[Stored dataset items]
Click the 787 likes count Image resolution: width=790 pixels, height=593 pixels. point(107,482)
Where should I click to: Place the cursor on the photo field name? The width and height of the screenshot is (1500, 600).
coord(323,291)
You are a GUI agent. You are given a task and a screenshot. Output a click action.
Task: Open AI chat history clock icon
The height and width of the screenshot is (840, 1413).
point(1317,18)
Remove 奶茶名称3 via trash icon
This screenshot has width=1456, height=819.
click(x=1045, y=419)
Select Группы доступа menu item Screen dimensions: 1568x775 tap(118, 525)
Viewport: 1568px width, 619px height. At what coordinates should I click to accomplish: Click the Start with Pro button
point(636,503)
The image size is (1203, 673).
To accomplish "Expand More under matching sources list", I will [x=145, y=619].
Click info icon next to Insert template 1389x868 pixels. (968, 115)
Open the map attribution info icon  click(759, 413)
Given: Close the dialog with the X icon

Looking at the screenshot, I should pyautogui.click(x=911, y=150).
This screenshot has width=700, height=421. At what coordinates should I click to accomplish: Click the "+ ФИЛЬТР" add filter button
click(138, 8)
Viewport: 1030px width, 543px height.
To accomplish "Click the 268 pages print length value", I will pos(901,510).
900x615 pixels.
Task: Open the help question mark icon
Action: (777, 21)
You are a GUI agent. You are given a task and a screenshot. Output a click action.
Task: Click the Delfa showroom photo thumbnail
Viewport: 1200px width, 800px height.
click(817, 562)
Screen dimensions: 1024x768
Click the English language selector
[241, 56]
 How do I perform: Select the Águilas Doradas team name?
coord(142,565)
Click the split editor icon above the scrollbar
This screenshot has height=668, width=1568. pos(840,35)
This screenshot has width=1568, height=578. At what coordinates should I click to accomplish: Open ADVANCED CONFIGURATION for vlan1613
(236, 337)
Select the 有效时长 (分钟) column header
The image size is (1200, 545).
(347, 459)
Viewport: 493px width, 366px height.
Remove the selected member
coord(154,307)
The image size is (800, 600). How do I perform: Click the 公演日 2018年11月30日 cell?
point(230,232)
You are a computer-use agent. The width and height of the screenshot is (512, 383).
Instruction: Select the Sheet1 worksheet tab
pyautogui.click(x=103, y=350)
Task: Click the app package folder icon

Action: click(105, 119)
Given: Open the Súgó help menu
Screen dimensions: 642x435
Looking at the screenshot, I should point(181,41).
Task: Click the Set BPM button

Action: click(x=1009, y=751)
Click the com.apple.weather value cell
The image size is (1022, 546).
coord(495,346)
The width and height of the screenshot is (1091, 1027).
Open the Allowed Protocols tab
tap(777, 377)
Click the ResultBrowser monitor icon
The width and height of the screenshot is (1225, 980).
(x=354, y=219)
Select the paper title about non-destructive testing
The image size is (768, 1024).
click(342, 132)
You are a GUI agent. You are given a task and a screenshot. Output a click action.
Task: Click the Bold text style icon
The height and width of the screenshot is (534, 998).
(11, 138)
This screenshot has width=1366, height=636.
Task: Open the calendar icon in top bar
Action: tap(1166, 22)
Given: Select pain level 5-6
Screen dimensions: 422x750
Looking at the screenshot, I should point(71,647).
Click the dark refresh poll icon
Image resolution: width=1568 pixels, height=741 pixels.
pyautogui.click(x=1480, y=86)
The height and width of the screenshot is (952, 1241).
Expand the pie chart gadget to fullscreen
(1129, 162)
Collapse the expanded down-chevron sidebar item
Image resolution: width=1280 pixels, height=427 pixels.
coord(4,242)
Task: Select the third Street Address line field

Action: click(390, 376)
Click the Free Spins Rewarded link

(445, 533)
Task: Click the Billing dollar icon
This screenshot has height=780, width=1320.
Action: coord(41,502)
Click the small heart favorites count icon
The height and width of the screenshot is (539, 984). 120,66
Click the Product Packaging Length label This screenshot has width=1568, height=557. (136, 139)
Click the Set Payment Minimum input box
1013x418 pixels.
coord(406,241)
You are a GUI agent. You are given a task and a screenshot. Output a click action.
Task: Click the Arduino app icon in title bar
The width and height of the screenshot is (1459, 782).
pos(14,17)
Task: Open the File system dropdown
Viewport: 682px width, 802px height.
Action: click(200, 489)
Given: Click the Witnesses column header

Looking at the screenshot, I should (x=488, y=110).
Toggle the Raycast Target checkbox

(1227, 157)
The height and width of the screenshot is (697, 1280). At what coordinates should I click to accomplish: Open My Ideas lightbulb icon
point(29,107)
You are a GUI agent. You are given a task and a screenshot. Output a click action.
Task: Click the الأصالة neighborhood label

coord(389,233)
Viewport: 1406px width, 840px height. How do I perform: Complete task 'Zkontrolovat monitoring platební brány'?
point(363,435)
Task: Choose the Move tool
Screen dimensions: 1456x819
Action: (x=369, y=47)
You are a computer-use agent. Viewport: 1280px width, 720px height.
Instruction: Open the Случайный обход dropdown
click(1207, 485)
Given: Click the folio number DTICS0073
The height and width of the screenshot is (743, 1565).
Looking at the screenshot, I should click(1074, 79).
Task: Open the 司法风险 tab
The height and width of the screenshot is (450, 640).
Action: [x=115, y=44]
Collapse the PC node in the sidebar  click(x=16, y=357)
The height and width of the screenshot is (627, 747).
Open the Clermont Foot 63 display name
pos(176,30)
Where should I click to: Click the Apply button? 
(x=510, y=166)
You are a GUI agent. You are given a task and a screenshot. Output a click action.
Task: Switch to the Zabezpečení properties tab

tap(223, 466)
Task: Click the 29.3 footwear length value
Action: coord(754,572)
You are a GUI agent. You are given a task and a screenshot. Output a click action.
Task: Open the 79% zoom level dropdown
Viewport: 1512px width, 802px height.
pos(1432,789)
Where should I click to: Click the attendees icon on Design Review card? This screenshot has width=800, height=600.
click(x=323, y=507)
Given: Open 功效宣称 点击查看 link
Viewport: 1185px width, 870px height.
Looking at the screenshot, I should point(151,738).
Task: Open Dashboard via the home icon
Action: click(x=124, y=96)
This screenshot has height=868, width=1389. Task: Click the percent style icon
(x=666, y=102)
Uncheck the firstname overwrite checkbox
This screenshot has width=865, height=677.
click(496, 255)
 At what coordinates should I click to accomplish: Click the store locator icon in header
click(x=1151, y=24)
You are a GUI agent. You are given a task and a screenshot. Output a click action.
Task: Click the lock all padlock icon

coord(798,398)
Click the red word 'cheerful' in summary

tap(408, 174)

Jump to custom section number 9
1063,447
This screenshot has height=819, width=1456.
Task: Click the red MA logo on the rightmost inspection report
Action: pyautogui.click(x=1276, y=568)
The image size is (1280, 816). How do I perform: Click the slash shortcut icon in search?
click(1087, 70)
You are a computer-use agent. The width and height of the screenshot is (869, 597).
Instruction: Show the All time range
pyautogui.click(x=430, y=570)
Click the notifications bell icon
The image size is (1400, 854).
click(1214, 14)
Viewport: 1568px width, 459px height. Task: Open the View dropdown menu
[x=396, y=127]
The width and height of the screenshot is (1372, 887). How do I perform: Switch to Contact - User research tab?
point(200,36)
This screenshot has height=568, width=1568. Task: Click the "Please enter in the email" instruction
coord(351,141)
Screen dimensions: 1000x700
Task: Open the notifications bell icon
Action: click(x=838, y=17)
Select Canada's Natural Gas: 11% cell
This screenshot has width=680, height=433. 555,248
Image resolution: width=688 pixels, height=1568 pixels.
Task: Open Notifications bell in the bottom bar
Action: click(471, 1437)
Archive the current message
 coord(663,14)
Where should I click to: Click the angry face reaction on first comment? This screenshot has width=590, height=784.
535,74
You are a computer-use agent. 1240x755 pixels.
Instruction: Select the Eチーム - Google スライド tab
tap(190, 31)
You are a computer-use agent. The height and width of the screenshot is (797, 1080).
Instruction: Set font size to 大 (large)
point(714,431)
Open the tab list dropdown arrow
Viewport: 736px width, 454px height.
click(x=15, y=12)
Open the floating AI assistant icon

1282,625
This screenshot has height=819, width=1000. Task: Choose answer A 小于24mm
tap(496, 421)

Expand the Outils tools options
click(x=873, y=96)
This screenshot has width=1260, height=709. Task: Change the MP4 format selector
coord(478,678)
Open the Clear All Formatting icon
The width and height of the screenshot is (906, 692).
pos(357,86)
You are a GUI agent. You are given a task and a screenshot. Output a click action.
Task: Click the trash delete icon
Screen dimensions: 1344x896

=== SET TASK ===
Please repeat the data above word for word, starting at the line containing "Select Canada's Natural Gas: 11% cell" and ending at the last line of the data.

=== EXPECTED ANSWER ===
Select Canada's Natural Gas: 11% cell
This screenshot has width=680, height=433. 555,248
Image resolution: width=688 pixels, height=1568 pixels.
Task: Open Notifications bell in the bottom bar
Action: click(471, 1437)
Archive the current message
 coord(663,14)
Where should I click to: Click the angry face reaction on first comment? This screenshot has width=590, height=784.
535,74
You are a computer-use agent. 1240x755 pixels.
Instruction: Select the Eチーム - Google スライド tab
tap(190, 31)
You are a computer-use agent. The height and width of the screenshot is (797, 1080).
Instruction: Set font size to 大 (large)
point(714,431)
Open the tab list dropdown arrow
Viewport: 736px width, 454px height.
click(x=15, y=12)
Open the floating AI assistant icon

1282,625
This screenshot has height=819, width=1000. Task: Choose answer A 小于24mm
tap(496, 421)

Expand the Outils tools options
click(x=873, y=96)
This screenshot has width=1260, height=709. Task: Change the MP4 format selector
coord(478,678)
Open the Clear All Formatting icon
The width and height of the screenshot is (906, 692).
pos(357,86)
You are a GUI agent. You are given a task and a screenshot. Output a click action.
Task: Click the trash delete icon
Screen dimensions: 1344x896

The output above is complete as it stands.